__Your goal__
Search the entries below for "agent". Report each line where it occurs.
=== Section Start ===
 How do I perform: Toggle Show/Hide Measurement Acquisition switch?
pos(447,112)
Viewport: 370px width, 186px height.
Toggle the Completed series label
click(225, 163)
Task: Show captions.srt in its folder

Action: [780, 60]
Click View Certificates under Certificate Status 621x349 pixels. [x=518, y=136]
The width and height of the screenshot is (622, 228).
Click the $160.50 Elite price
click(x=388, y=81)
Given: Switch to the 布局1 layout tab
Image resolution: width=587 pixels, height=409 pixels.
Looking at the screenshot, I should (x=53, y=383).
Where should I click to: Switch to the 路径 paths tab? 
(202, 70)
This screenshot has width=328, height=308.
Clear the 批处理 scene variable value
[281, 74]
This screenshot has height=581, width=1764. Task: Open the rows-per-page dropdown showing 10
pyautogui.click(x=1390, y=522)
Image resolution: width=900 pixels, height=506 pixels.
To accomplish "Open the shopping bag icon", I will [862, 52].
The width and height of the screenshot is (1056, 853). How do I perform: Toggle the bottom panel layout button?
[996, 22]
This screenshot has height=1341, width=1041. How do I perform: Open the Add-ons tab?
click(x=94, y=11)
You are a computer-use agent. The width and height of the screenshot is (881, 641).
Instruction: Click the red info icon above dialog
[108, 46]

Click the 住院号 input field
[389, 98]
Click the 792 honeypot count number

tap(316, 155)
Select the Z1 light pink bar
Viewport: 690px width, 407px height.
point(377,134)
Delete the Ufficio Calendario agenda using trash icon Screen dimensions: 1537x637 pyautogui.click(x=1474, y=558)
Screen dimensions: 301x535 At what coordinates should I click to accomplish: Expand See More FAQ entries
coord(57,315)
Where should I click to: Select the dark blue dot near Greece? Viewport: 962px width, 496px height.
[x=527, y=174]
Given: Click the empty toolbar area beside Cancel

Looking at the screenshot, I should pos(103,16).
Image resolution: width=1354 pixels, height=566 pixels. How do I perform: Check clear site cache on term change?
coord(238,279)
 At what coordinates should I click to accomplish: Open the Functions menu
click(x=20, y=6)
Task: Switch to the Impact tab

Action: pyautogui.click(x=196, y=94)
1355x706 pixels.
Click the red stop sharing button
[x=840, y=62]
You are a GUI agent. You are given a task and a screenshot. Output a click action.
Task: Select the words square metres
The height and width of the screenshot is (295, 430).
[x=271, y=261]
=== Section End ===
__Answer area__
You are a computer-use agent. The width and height of the screenshot is (881, 641).
You are a GUI agent. You are given a task and a screenshot. Output a click action.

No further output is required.